Polynesian Spa is a developed geothermal spa facility in Rotorua, North Island, New Zealand.

==History==

Local Māori acclaimed the therapeutic benefits of the water and bathed for centuries in the acidic pool 'Te Pupunitanga', now called Priest’s Bath. European thermal bathing history at Polynesian Spa began in 1878 when a Catholic Priest named Father Mahoney bathed regularly in the thermal spring water of hand dug pools where Polynesian Spa is now located on the shores of Lake Rotorua. Over several months his arthritis was greatly alleviated, initiating an international reputation for the therapeutic properties of the hot mineral spring water.

The first bath house on site, the Pavilion Bath House opened in 1882, followed by the Ward Baths in 1931. Early bath houses on the site were government-run, the Pavilion Bath, the Duchess Bath, named for the Duchess of Cornwall and York who visited in 1901 and the Ward Baths, named for an early New Zealand Prime Minister, Sir Joseph Ward, who had a passion for thermal waters.

In 1902 Mary MacKillop or Saint Mary of the Cross came to Rotorua to seek treatment in the therapeutic waters of the Duchess Bath.
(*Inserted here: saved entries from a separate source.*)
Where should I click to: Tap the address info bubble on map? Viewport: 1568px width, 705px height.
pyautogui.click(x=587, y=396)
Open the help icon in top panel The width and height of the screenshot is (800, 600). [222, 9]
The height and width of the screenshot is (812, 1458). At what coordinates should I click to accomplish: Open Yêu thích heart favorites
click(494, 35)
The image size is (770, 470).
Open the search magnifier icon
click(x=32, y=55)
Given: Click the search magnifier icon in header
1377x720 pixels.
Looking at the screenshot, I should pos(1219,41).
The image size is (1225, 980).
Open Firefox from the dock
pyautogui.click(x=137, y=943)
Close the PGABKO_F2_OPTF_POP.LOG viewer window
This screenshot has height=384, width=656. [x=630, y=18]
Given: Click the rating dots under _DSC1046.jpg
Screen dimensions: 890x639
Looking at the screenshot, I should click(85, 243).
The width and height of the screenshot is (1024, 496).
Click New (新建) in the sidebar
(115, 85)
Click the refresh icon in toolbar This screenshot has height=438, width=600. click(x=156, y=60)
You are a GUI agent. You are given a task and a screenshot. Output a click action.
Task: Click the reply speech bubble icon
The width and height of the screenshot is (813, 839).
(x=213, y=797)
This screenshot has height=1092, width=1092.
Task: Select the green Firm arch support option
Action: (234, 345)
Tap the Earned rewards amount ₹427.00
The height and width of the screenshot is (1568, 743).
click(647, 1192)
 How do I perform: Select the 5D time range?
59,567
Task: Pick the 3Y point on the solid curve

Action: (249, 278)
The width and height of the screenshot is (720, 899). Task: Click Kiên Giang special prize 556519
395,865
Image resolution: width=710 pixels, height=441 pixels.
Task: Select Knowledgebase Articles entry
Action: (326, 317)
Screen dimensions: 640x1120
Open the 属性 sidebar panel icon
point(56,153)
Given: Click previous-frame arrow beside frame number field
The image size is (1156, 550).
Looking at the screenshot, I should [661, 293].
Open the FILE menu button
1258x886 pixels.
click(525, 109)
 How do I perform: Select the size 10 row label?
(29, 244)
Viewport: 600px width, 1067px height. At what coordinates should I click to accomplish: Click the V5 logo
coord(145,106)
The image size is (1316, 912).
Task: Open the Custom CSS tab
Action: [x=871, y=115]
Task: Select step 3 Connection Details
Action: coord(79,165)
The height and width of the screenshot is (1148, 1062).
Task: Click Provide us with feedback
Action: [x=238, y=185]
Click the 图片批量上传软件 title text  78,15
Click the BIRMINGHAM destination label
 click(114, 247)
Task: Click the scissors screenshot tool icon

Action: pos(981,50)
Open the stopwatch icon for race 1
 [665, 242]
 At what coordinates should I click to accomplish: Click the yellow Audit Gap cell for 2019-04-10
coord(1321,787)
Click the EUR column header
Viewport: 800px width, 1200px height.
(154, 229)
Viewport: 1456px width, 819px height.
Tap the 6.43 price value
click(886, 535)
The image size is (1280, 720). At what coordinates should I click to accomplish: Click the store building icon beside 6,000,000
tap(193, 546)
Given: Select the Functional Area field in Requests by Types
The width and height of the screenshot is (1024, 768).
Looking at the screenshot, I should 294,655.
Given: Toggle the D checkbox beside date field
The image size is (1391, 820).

On 16 March Mother Mary MacKillop wrote "I feel the baths are doing me good. The rheumatism in my knees is becoming less and I can walk easily now... This is such a nice private house. We have had a priest resident here most of the time..."

In 1972, the government of the day leased the Ward Baths to Polynesian Pools Limited. and the spa is now known as the Polynesian Spa.